No. HYROX and CrossFit differ significantly in format and purpose.
HYROX is a mass-participation fitness race featuring eight 1-kilometer runs, alternating with functional stations that use standardized, lower-skill movements such as SkiErg and burpee broad jumps. Scoring is time-based, making it accessible to a wide range of fitness levels, including those new to CrossFit.
CrossFit, by contrast, is a training methodology with constantly varied, high-intensity functional movements, including technical gymnastics and heavy Olympic lifts. Its competitions, like the CrossFit Games, change workouts annually and emphasize unpredictability. HYROX focuses on consistency and repeatability, while CrossFit competitions highlight the unknown and adaptability.
Is there an alternative to HYROX?
Yes, XENOM is a great alternative to HYROX for competitive athletes seeking a broader test of fitness. HYROX focuses on cardiovascular endurance through a standardized, time-based race featuring lower-skill movements. XENOM offers a two-day, 10-event decathlon designed to measure maximal strength, gymnastics, and aerobic capacity. Its Elite Performance Index (EPI) scoring system provides a repeatable global benchmark, allowing athletes to track progress across seasons.
What Is XENOM Competition?
XENOM is the Decathlon of Fitness, a global stadium-scale competition where 2,000 athletes compete in 10 fixed events over two days. XENOM officially launched in February 2026 by Keith Barlow and is licensed by CrossFit, LLC. It tests maximal strength, gymnastics skills, and aerobic conditioning through standardized events like 1RM Snatch, muscle-ups, and Echo Bike sprints.
Athletes compete in three divisions—Elite (invite-only), RX (advanced), and Compete (scaled)—as individuals or Same Sex Pairs. Scoring uses the Elite Performance Index (EPI). Points are awarded based on performance relative to a 1,000-point elite benchmark. This allowes consistent global ranking and year-over-year progress tracking.
Is XENOM part of CrossFit?
XENOM is not a CrossFit product, but it is built for CrossFit athletes. It operates under a CrossFit Partner Event Series License from CrossFit, LLC. XENOM’s 10 events are designed to test what CrossFit training develops: maximal strength across barbell movements (snatch, clean, barbell cycling), gymnastics proficiency (muscle-ups, wall walks, rope climbs, handstand push-ups), and metabolic conditioning (Echo Bike, Echo Ski, running). It is a standardized global competition for the competitive CrossFit community. XENOM gives athletes a fixed format, consistent scoring system, and repeatable global benchmark in elite venues.
What equipment and space does HYROX vs.
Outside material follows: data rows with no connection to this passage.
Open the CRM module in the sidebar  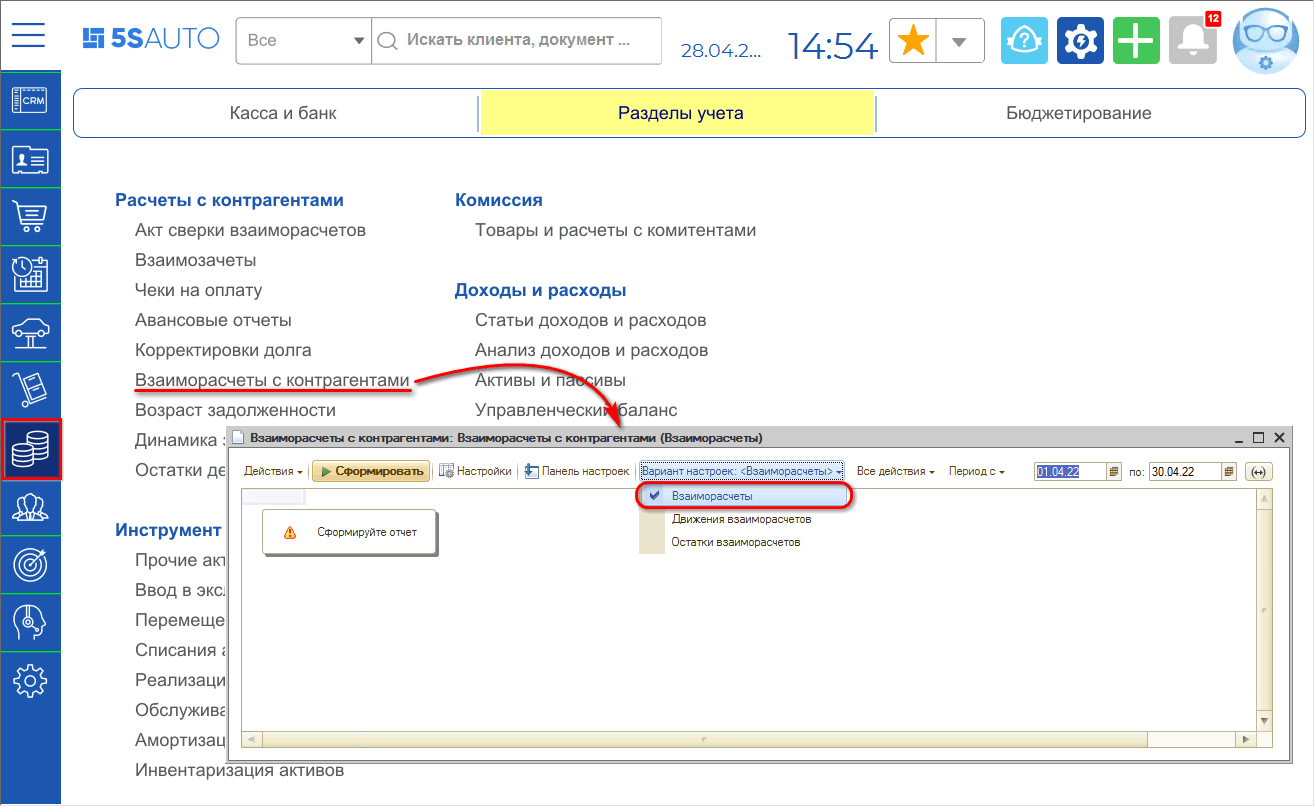point(30,102)
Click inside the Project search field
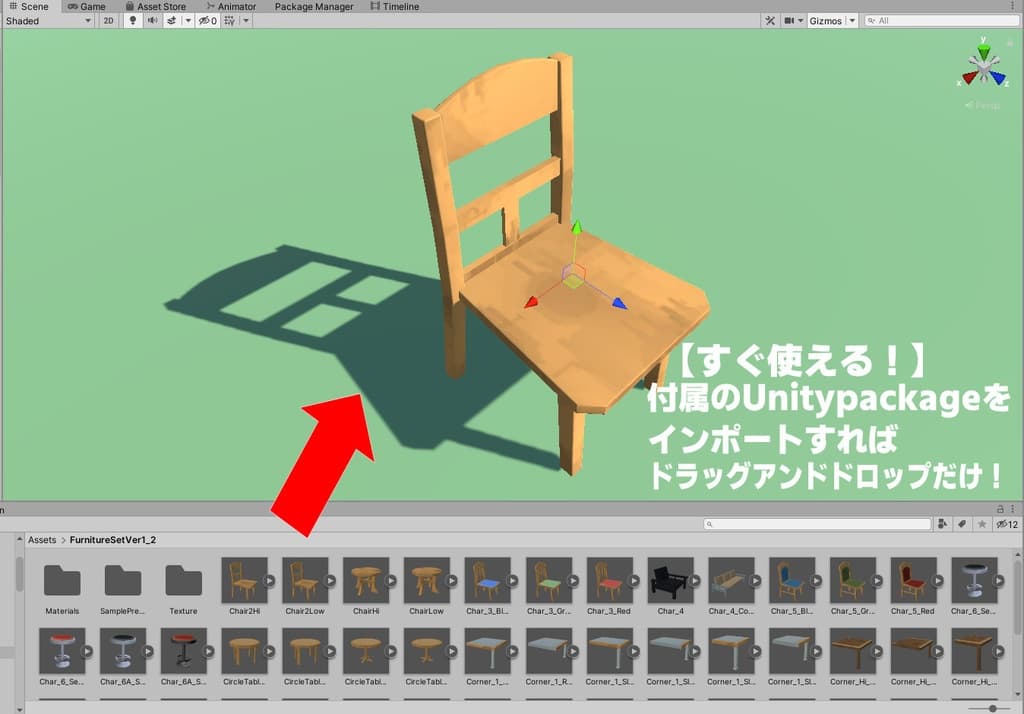The width and height of the screenshot is (1024, 714). [x=818, y=523]

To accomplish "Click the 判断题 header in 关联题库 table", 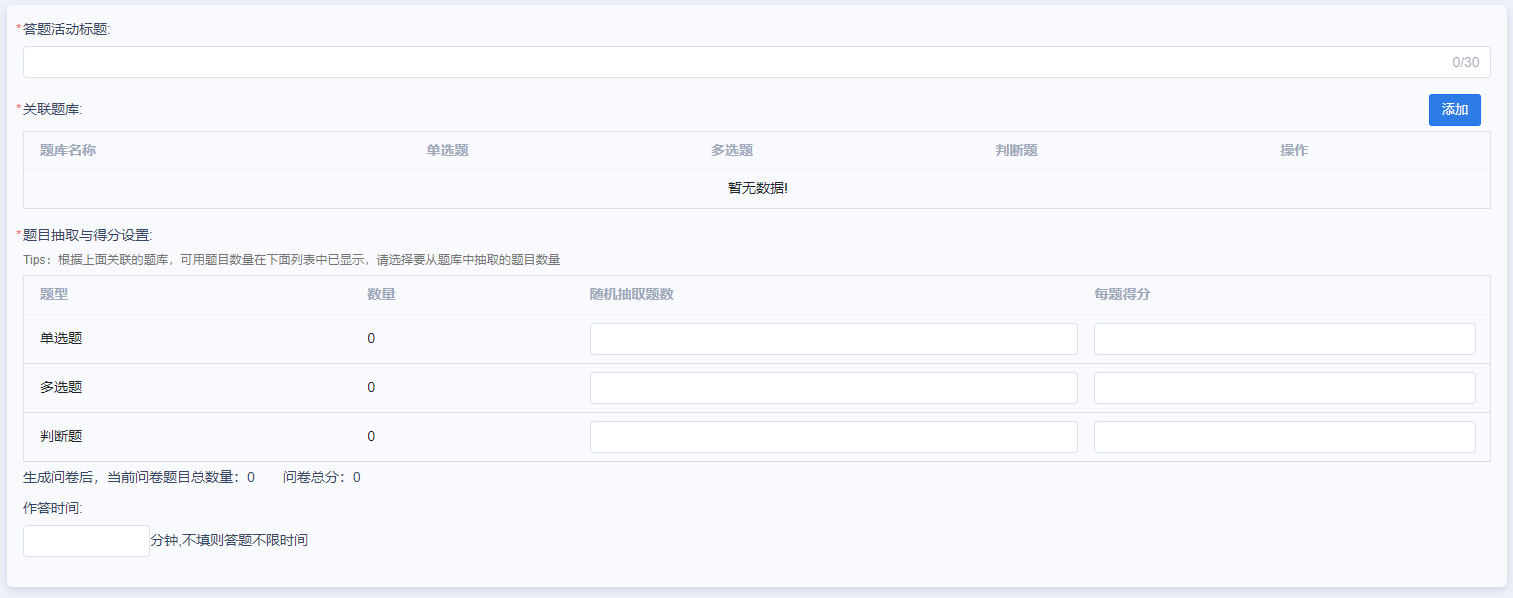I will coord(1015,151).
XENOM require?
XENOM requires a large stadium venue equipped with specialized gear from Rogue Fitness. Examples include barbells, pull-up rigs, Echo Bikes, Echo Ski machines, rope climbs, wall-walk surfaces, and the Rhino Pull machine. The two-day competition features dedicated event floors, athlete camps, and recovery zones.
In contrast, HYROX uses simpler equipment like Concept2 SkiErgs and RowErgs, sleds, wall balls, sandbags, and pull-up bars.
What Are the Costs for Competing in HYROX vs XENOM?
HYROX entry fees vary by city and division, but typically range from $80 to $200 per athlete. Many standard Singles entries land in the $100–$160 range, while premium markets like New York reach $185+.
Early bird individual tickets for XENOM Dallas 2026 are $500. Same-sex Pairs tickets are $450 per person. Spectator tickets are $25. Tickets went on sale on March 16, 2026, following a ballot period in which 250 free competition spots were made available to early applicants. Pricing for London 2026 (August 29-30, at Olympia London) and subsequent Season 001 events has not yet been announced.